Na filosofia, o solipsismo é a consequência última de se acreditar que o conhecimento ou o saber-se está exclusivamente enraízado em estados de experiência interiores, onde apenas subsiste o ego e as suas sensações e tudo aquilo que o rodeia é acessório, meras impressões de papel figurativo. Na melhor das hipóteses, o solipsismo é voluntariamente abraçado como ideal – no caso do isolamento monástico, do eremitério, embora aí, o ego procure uma ascese metafísica, em detrimento da sabedoria. Na pior das hipóteses, esse egoísmo pragmático torna-se narcótico.
Poucos homens são justos para o seu próprio bem. Seguros de si, daquilo que aos seus olhos é a sua exemplar fibra moral, em poleiros de auto-ilusão e grandiosidade adquiridos através duma cultura de individualidade, não toleram depois ver-se reflectidos nos olhos dos que não os julgam. Então feridos de morte, ante a compreensão da sua própria pequenez, defendem-se com um complexo de superioridade, com um hálito negro de rancor para com aqueles que os rodeiam. E assim lhes sucumbe o resto da graça: incapazes do seu próprio bem, tornam-se incapazes do bem ao próximo. Não amam ninguém, ou nada, a não ser a si próprios. Que leiam o mythos de Narkissos e possam despertar a tempo.
Estas reflexões são despertas por “Lower Canopy”, EP que os Don’t Disturb My Circles editaram em 2018. E que, abrindo com o tema “Rotten And Pleased” e fechando com “Self Inflicted Solipsism”, parece criar um loop paradoxal neste sentido. Porque, na maioria das vezes, é a corrupção que sufoca o indivíduo e o impele a procurar refúgio dentro das suas delimitações ontológicas. Mas depois são estas delimitações, uma fraca, baixa ou reduzida canópia, que acabam por corroer a mente, o espírito e , consequentemente, à sua perdição.
Foi há uns valentes anos que, num obscuro concerto de No Omega (com o chamariz do selo Throatruiner), se deu o contacto com a brutalidade hardcore punk a que a banda nacional funde um certo groove rocker e uma furiosa matemática instrumental. Como refere um internauta no Bandcamp dos DDMC, esta colecção de quatro temas carrega reminiscências do hardcore na viragem do milénio e aos três grandes “Cs”, os Converge, os Coalescence e os Cave In. A ferocidade instrumental do trio que compreende as baterias de João Seixas, os baixos de Sérgio Prata Almeida e as guitarras de Henrique Reis é-nos entregue com assinaláveis destreza e velocidade de execução. E depois, vocalmente, o João Alves Coelho empresta aos temas toda a visceralidade do seu âmago.

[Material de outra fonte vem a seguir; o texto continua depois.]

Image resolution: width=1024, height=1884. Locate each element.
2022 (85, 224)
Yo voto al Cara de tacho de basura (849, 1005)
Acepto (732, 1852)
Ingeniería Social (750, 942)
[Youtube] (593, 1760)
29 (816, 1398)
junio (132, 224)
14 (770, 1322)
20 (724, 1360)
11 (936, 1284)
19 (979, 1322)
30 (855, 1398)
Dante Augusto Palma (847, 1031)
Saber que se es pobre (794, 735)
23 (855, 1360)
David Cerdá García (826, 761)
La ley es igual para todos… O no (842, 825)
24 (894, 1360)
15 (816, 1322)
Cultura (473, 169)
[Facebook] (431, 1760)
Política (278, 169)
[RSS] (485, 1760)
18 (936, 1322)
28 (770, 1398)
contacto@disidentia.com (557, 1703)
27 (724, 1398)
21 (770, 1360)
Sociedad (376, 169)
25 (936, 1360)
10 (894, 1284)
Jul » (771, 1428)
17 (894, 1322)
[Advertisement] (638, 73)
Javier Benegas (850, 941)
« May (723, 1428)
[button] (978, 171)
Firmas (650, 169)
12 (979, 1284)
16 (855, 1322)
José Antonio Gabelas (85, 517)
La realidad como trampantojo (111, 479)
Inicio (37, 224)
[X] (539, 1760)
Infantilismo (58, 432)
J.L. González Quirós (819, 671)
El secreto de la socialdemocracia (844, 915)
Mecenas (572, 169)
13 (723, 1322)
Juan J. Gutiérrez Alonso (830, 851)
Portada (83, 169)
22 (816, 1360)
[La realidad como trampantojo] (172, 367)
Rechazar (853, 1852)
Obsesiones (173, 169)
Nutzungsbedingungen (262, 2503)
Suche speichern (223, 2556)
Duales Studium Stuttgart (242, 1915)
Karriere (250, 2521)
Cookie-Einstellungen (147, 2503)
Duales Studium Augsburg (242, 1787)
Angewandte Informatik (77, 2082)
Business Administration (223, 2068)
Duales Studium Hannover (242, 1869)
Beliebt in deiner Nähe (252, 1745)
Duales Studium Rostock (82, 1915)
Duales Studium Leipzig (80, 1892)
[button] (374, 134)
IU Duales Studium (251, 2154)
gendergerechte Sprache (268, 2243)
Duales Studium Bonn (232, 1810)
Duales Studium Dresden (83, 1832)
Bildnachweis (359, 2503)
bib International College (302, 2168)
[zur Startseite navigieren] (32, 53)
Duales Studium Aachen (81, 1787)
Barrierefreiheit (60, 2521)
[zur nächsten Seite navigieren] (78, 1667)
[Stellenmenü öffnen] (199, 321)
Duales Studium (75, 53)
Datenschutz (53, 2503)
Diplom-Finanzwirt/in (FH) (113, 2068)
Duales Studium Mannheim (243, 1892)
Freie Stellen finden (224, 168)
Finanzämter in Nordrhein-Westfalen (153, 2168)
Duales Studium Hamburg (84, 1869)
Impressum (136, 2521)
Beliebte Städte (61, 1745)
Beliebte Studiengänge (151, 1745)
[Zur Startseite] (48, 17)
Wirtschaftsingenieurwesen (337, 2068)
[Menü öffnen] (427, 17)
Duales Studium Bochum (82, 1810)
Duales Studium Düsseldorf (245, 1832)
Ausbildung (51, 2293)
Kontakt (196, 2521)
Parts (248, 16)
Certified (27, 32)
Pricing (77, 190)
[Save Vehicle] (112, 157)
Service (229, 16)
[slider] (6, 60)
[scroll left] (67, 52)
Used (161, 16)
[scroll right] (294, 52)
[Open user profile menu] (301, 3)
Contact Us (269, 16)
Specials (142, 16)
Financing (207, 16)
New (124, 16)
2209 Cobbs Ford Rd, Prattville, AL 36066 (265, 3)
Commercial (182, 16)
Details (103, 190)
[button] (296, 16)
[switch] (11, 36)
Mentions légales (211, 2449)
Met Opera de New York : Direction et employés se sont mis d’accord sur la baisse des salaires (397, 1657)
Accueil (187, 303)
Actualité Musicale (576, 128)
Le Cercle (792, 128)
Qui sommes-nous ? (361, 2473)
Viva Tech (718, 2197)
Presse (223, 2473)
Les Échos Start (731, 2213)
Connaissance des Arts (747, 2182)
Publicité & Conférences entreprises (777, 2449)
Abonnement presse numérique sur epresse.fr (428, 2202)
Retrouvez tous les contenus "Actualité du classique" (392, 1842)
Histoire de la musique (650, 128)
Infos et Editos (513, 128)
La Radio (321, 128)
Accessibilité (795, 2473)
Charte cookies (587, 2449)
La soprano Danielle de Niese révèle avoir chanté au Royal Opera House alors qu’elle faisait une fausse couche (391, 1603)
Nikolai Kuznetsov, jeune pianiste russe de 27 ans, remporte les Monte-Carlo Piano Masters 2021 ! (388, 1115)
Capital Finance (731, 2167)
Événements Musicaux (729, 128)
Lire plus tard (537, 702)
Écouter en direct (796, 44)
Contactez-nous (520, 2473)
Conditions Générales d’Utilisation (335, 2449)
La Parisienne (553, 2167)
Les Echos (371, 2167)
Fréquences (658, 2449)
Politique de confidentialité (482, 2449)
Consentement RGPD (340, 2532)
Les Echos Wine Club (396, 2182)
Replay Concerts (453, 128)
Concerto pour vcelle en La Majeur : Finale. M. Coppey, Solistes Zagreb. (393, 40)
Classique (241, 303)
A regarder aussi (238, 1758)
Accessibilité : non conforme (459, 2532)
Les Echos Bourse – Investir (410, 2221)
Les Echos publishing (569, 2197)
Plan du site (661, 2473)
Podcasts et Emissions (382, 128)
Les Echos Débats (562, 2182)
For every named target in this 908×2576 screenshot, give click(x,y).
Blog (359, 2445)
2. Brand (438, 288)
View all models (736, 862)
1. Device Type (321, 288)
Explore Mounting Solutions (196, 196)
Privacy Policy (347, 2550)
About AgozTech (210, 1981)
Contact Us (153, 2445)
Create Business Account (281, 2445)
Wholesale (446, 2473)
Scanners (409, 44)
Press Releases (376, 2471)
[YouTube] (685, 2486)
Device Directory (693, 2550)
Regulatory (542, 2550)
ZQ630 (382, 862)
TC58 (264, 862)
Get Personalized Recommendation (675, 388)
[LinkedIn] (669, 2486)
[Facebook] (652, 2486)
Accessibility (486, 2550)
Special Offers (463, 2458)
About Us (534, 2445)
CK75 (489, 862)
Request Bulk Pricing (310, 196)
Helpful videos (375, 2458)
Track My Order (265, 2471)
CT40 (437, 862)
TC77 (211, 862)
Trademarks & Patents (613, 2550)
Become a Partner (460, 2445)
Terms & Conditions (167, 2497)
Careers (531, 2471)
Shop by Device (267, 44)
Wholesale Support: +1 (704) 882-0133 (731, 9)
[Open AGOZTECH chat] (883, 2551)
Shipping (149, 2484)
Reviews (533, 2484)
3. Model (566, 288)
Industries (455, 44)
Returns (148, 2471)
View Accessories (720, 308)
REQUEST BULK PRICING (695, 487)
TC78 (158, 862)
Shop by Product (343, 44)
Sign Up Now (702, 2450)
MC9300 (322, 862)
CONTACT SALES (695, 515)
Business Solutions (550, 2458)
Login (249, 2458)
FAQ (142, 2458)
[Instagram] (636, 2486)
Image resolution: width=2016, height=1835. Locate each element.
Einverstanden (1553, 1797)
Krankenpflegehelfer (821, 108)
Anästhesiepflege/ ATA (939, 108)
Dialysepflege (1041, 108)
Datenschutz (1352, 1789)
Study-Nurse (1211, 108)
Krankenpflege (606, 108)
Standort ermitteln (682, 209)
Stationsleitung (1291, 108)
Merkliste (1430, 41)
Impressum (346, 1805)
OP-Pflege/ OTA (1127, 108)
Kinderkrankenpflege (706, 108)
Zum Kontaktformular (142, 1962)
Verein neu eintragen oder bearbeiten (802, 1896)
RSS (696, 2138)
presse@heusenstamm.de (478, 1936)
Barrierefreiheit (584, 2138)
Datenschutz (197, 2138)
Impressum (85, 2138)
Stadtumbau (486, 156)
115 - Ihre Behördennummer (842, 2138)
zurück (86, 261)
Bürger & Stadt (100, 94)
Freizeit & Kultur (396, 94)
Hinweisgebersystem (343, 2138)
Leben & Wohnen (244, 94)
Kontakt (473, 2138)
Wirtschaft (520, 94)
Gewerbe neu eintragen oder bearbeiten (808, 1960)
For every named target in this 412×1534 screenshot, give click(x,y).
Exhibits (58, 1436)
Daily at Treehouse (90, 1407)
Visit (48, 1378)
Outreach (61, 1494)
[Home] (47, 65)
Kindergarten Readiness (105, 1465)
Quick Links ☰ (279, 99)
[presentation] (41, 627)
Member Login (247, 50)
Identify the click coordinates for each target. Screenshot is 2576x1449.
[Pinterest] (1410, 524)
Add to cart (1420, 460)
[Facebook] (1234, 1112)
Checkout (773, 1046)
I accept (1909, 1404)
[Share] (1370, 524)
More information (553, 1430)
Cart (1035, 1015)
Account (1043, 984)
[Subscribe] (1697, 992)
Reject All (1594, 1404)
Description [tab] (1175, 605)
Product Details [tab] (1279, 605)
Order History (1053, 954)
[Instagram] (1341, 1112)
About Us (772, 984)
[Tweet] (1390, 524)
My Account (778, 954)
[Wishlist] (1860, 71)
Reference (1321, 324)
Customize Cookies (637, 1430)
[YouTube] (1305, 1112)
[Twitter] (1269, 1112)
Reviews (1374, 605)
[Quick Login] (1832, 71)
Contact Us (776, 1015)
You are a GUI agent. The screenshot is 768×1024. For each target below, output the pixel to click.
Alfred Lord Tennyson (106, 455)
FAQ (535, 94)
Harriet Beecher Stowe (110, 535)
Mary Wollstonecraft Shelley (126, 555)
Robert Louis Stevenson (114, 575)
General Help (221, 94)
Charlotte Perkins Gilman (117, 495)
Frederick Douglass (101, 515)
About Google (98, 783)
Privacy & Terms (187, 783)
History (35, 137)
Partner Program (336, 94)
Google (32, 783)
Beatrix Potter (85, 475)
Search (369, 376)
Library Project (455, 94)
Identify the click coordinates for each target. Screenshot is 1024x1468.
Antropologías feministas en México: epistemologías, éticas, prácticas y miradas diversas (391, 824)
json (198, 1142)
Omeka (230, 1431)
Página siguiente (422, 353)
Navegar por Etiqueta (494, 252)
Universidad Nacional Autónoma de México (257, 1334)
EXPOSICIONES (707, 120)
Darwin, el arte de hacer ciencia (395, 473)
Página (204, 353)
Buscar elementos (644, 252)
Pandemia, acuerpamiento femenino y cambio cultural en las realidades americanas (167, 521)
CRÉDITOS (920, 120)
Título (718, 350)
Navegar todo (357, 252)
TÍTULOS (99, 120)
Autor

A articulação sónica é cortesia do Sérgio Prata Almeida, que gravou, misturou e masterizou os EP no estúdio Midnight Session. A edição conjunta dos selos Ring Leader e Regulator Records ofereceu quatro capas diferentes à versão física (edições de 15 exemplares por capa), a homenagear discos que habitam o imaginário dos músicos.
Os DDMC parecem estar agora embrenhados numa outra persona, os BØW, cujo explosivo exercício que é “Infectious Salty Assault” revimos à luz de “Fedro” de Platão e desse monumental filme de acção e filosofia que é “Point Break”. Há outros pontos de contacto, como a filosofia DIY, a agressividade e a sobrecarga de médios na impressionante parede de distorção. De qualquer forma, espera-se um novo registo dos Don’t Disturb My Circles. Até lá, disparem “Lower Canopy”…

Um pensamento sobre “Don’t Disturb My Circles, Lower Canopy”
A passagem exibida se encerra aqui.